Product Development Metrics

The old adage, You can only manage what you can measure, applies to product development. Metrics are needed to understand the level of process performance, project performance and product performance. They are needed to set goals and measure the trend and rate of improvement.

Proper metrics need to be selected. Improper metrics can optimize the performance of a product development sub-process at the expense of global sub-optimization. Improper metrics can require significant effort to collect data and develop without providing meaningful information of any real benefit.
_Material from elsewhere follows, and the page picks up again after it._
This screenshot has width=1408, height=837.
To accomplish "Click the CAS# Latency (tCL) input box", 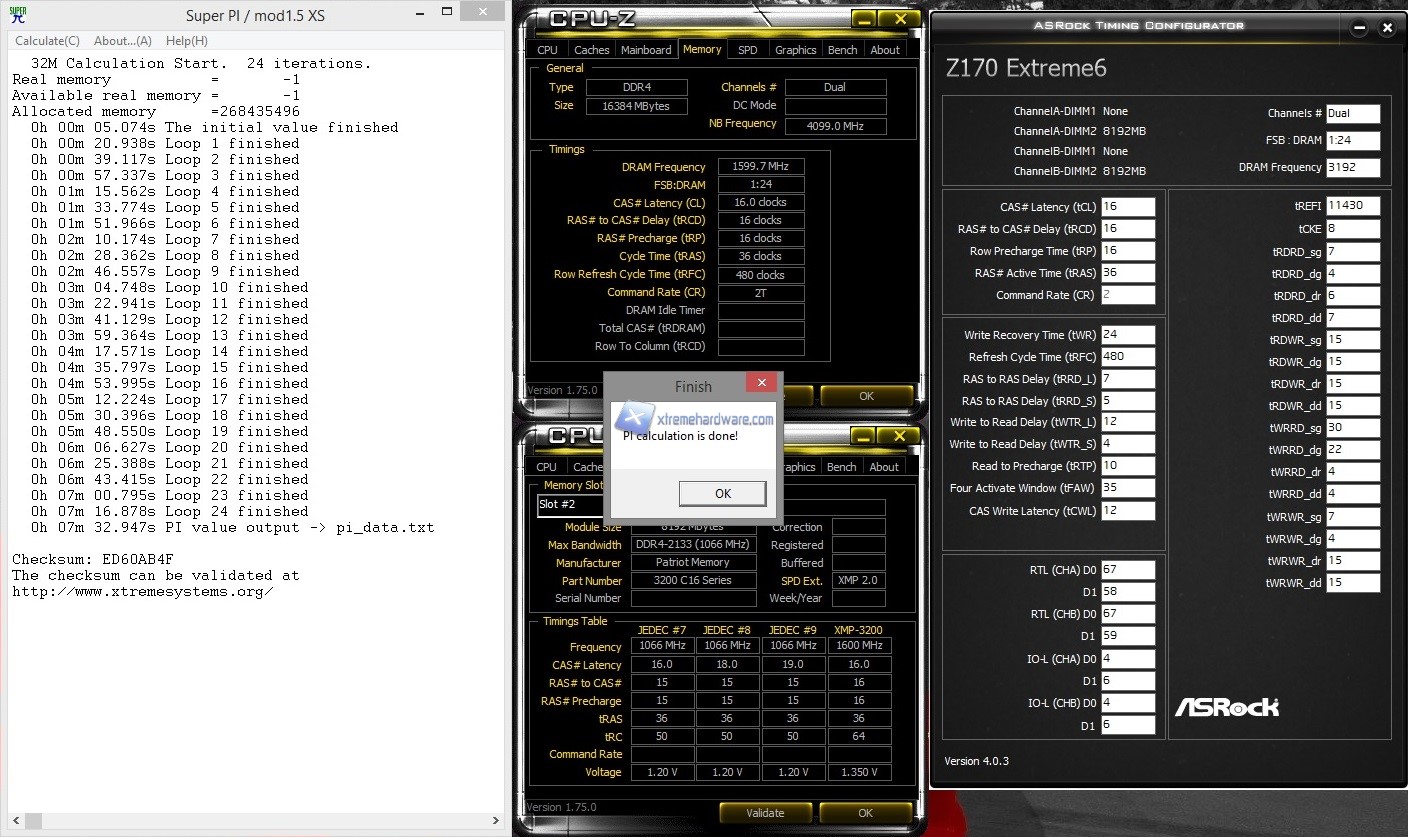I will [x=1128, y=205].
Criteria for effective metrics are:

  • Keep them simple
  • Keep them to a minimum
  • Base them on business objectives and the business process – avoid those that cause dysfunctional behavior
  • Keep them practical – avoid metrics that require significant additional data collection and effort

There are four basic types of metrics for product development:

1. Process metrics – short-term metrics that measure the effectiveness of the product development process and can be used to predict program and product performance

– Staffing (hours) vs. plan
– Turnover rate
– Errors per 1,000 lines of code (KSLOC)

2. Program/project metrics – medium-term metrics that measure effectiveness in executing the development program/project

– Schedule performance
– Program/project cost performance
Balanced team scorecard

3. Product metrics – medium-term metrics that measure effectiveness in meeting product objectives – technical performance measures

– Weight
– Range
– Mean time between failure (MTBF)
– Unit production costs

4. Enterprise metrics – longer term metrics that measure the effectiveness of the enterprise in undertaking IR&D and developing new products

Breakeven time
– Percent of revenue from products developed in last 4 years
– Proposal win %
– Development cycle time trend (normalized to program complexity)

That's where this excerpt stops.